Because of that approach, the duo was able to work together to have the hard conversations with MTC leadership that ultimately led to creative solutions in the omicron wave. While some tried out unprecedented hiatuses to save their shows, others pivoted to streaming as a way to keep audiences’ eyes trained on their production. Even more, like Skeleton Crew, leaned into delays to address the variant or avoid it altogether.

“It has been the best we can do under the circumstances while pushing the theater to be willing to think of another way of doing this,” the playwright said. “It’s not just turning out people like machinery. We got to be willing to pause the play to give these artists time, so they’re not under duress.”

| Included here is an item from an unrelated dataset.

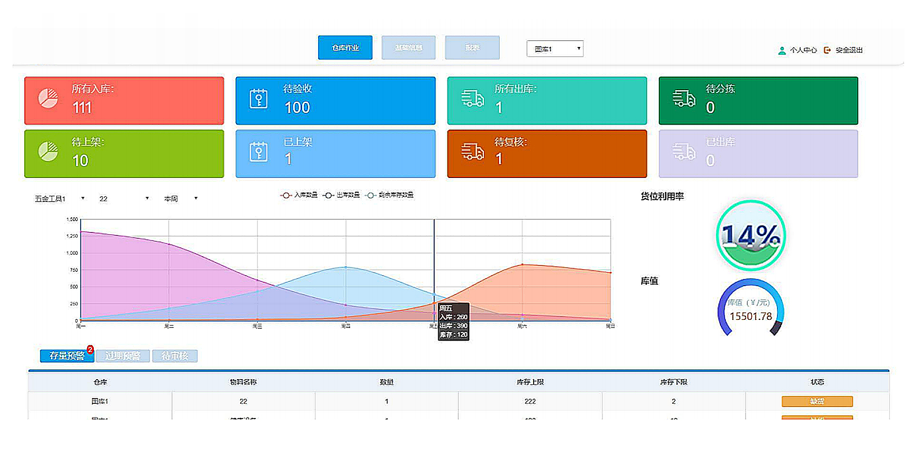Click the calendar icon in 已上架 card
Viewport: 910px width, 465px height.
[x=258, y=152]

“That was a hard decision for MTC to make, but we said we just can’t throw in understudies who haven’t had the time and who have been — like all of us — through a little bit of a trauma,” she continued. “Our whole team has been stressed, and so we decided with the theater we’re gonna have to take the pause and take the hit so we can restore and come back stronger.”

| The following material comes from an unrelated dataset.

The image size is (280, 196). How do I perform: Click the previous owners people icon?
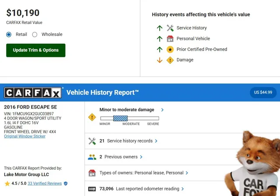pyautogui.click(x=92, y=157)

Understudies specifically became the heroes of the omicron surge, but with a rapidly transmissible variant, even additional talent — coupled with a bevy of protocols and regular testing — wasn’t enough. “With all these closures and COVID, Broadway became a skeleton crew of shows, and then, more specifically, a skeleton crew of actors available,” said star Joshua Boone, who had friends who were “flown in from L.A., Florida and other different places to keep shows up.”

The MTC is a nonprofit theater working on a different model than commercial productions. But both Morisseau — who says a show can be “a little more victim of circumstance at a not-for-profit” — and Meadow acknowledge that their work is not any less affected by the surge. “Obviously, there are huge economic repercussions running through the commercial and nonprofit theater right now,” Meadow told THR. “And there will be repercussions in the future.”

For how various shows are fairing following two months of omicron, particularly those with Save Our Stages funding, Castillo told THR that she thinks “omicron has been a bit equalizing,” noting, “The margins for Broadway and live performance are really small, and so I think we’re now seeing an across-the-board strategic approach to how they can sustain.”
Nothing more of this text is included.